(Collected data entries)
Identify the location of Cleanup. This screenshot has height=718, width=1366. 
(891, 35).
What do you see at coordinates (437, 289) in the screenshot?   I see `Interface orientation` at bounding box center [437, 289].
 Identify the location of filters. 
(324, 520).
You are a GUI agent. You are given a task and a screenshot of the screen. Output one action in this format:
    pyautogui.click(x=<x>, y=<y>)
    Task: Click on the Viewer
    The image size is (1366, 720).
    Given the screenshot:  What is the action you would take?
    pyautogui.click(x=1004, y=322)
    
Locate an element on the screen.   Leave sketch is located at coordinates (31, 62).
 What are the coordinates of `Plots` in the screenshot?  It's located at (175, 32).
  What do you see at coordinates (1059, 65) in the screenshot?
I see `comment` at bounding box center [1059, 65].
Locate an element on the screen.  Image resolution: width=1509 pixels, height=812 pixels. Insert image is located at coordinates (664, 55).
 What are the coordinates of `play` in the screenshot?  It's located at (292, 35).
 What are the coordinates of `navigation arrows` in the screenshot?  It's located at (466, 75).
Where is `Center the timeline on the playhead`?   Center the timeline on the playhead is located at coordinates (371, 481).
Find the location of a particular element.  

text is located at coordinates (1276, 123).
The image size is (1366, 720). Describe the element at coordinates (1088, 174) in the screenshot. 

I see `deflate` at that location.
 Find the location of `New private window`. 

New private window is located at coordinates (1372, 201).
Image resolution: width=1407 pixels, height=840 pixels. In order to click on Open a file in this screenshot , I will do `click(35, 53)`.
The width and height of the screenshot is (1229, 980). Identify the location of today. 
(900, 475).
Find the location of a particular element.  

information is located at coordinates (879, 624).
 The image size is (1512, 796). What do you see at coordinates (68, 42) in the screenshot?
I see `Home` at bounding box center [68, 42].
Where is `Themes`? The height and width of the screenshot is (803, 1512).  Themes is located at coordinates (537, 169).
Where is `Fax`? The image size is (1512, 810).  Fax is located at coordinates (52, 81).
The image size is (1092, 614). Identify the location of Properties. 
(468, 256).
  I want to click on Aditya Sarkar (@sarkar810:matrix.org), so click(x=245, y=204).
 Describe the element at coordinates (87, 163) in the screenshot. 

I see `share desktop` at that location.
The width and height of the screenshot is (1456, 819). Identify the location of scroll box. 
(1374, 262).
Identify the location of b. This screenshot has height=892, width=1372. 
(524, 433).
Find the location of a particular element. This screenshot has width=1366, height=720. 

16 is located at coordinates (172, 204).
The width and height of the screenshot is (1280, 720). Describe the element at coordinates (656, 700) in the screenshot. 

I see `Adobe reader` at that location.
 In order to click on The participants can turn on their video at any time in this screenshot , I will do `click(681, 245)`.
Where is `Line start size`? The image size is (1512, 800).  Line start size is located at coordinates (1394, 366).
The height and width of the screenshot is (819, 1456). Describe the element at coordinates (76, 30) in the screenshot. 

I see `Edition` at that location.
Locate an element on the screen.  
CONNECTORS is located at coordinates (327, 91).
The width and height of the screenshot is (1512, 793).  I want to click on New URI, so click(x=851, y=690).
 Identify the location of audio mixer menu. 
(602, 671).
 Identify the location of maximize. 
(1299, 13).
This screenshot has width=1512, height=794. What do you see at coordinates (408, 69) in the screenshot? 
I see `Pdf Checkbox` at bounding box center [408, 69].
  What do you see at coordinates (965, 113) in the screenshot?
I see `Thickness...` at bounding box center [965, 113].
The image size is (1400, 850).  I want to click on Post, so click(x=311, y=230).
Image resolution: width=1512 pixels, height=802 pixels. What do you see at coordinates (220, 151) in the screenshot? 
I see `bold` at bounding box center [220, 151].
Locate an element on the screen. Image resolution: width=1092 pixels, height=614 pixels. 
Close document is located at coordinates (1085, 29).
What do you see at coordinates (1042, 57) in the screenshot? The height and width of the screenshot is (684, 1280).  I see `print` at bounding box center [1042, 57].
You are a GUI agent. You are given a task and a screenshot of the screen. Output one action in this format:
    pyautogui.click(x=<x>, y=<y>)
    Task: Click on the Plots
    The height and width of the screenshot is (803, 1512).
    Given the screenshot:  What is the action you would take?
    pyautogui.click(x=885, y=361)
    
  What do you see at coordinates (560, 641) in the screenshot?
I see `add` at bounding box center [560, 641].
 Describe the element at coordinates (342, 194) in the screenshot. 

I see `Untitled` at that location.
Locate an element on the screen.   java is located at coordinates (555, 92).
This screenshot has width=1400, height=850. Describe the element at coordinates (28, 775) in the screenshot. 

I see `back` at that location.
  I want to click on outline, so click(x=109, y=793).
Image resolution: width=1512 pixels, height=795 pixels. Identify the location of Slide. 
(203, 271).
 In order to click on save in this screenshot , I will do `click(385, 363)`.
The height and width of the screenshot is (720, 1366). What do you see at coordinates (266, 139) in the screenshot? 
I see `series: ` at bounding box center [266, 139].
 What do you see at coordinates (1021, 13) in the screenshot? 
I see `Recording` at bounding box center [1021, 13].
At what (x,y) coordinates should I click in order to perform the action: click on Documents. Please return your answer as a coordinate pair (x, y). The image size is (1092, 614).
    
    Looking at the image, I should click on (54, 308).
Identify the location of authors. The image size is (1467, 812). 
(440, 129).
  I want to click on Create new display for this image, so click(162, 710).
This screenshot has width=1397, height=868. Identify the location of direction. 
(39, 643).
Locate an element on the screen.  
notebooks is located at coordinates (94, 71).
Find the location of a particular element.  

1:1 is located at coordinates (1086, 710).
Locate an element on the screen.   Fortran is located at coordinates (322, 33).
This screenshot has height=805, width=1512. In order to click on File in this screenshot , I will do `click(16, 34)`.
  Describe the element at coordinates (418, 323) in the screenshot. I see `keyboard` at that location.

- TASK INSTRUCTIONS: Repeat every one of the records above word for word.

- SOLUTION BELOW:
Identify the location of Cleanup. This screenshot has height=718, width=1366. 
(891, 35).
What do you see at coordinates (437, 289) in the screenshot?   I see `Interface orientation` at bounding box center [437, 289].
 Identify the location of filters. 
(324, 520).
You are a GUI agent. You are given a task and a screenshot of the screen. Output one action in this format:
    pyautogui.click(x=<x>, y=<y>)
    Task: Click on the Viewer
    The image size is (1366, 720).
    Given the screenshot:  What is the action you would take?
    pyautogui.click(x=1004, y=322)
    
Locate an element on the screen.   Leave sketch is located at coordinates (31, 62).
 What are the coordinates of `Plots` in the screenshot?  It's located at (175, 32).
  What do you see at coordinates (1059, 65) in the screenshot?
I see `comment` at bounding box center [1059, 65].
Locate an element on the screen.  Image resolution: width=1509 pixels, height=812 pixels. Insert image is located at coordinates (664, 55).
 What are the coordinates of `play` in the screenshot?  It's located at (292, 35).
 What are the coordinates of `navigation arrows` in the screenshot?  It's located at (466, 75).
Where is `Center the timeline on the playhead`?   Center the timeline on the playhead is located at coordinates (371, 481).
Find the location of a particular element.  

text is located at coordinates (1276, 123).
The image size is (1366, 720). Describe the element at coordinates (1088, 174) in the screenshot. 

I see `deflate` at that location.
 Find the location of `New private window`. 

New private window is located at coordinates (1372, 201).
Image resolution: width=1407 pixels, height=840 pixels. In order to click on Open a file in this screenshot , I will do `click(35, 53)`.
The width and height of the screenshot is (1229, 980). Identify the location of today. 
(900, 475).
Find the location of a particular element.  

information is located at coordinates (879, 624).
 The image size is (1512, 796). What do you see at coordinates (68, 42) in the screenshot?
I see `Home` at bounding box center [68, 42].
Where is `Themes`? The height and width of the screenshot is (803, 1512).  Themes is located at coordinates (537, 169).
Where is `Fax`? The image size is (1512, 810).  Fax is located at coordinates (52, 81).
The image size is (1092, 614). Identify the location of Properties. 
(468, 256).
  I want to click on Aditya Sarkar (@sarkar810:matrix.org), so click(x=245, y=204).
 Describe the element at coordinates (87, 163) in the screenshot. 

I see `share desktop` at that location.
The width and height of the screenshot is (1456, 819). Identify the location of scroll box. 
(1374, 262).
Identify the location of b. This screenshot has height=892, width=1372. 
(524, 433).
Find the location of a particular element. This screenshot has width=1366, height=720. 

16 is located at coordinates (172, 204).
The width and height of the screenshot is (1280, 720). Describe the element at coordinates (656, 700) in the screenshot. 

I see `Adobe reader` at that location.
 In order to click on The participants can turn on their video at any time in this screenshot , I will do `click(681, 245)`.
Where is `Line start size`? The image size is (1512, 800).  Line start size is located at coordinates (1394, 366).
The height and width of the screenshot is (819, 1456). Describe the element at coordinates (76, 30) in the screenshot. 

I see `Edition` at that location.
Locate an element on the screen.  
CONNECTORS is located at coordinates (327, 91).
The width and height of the screenshot is (1512, 793).  I want to click on New URI, so click(x=851, y=690).
 Identify the location of audio mixer menu. 
(602, 671).
 Identify the location of maximize. 
(1299, 13).
This screenshot has width=1512, height=794. What do you see at coordinates (408, 69) in the screenshot? 
I see `Pdf Checkbox` at bounding box center [408, 69].
  What do you see at coordinates (965, 113) in the screenshot?
I see `Thickness...` at bounding box center [965, 113].
The image size is (1400, 850).  I want to click on Post, so click(x=311, y=230).
Image resolution: width=1512 pixels, height=802 pixels. What do you see at coordinates (220, 151) in the screenshot? 
I see `bold` at bounding box center [220, 151].
Locate an element on the screen. Image resolution: width=1092 pixels, height=614 pixels. 
Close document is located at coordinates (1085, 29).
What do you see at coordinates (1042, 57) in the screenshot? The height and width of the screenshot is (684, 1280).  I see `print` at bounding box center [1042, 57].
You are a GUI agent. You are given a task and a screenshot of the screen. Output one action in this format:
    pyautogui.click(x=<x>, y=<y>)
    Task: Click on the Plots
    The height and width of the screenshot is (803, 1512).
    Given the screenshot:  What is the action you would take?
    pyautogui.click(x=885, y=361)
    
  What do you see at coordinates (560, 641) in the screenshot?
I see `add` at bounding box center [560, 641].
 Describe the element at coordinates (342, 194) in the screenshot. 

I see `Untitled` at that location.
Locate an element on the screen.   java is located at coordinates (555, 92).
This screenshot has width=1400, height=850. Describe the element at coordinates (28, 775) in the screenshot. 

I see `back` at that location.
  I want to click on outline, so click(x=109, y=793).
Image resolution: width=1512 pixels, height=795 pixels. Identify the location of Slide. 
(203, 271).
 In order to click on save in this screenshot , I will do `click(385, 363)`.
The height and width of the screenshot is (720, 1366). What do you see at coordinates (266, 139) in the screenshot? 
I see `series: ` at bounding box center [266, 139].
 What do you see at coordinates (1021, 13) in the screenshot? 
I see `Recording` at bounding box center [1021, 13].
At what (x,y) coordinates should I click in order to perform the action: click on Documents. Please return your answer as a coordinate pair (x, y). The image size is (1092, 614).
    
    Looking at the image, I should click on (54, 308).
Identify the location of authors. The image size is (1467, 812). 
(440, 129).
  I want to click on Create new display for this image, so click(162, 710).
This screenshot has width=1397, height=868. Identify the location of direction. 
(39, 643).
Locate an element on the screen.  
notebooks is located at coordinates (94, 71).
Find the location of a particular element.  

1:1 is located at coordinates (1086, 710).
Locate an element on the screen.   Fortran is located at coordinates (322, 33).
This screenshot has height=805, width=1512. In order to click on File in this screenshot , I will do `click(16, 34)`.
  Describe the element at coordinates (418, 323) in the screenshot. I see `keyboard` at that location.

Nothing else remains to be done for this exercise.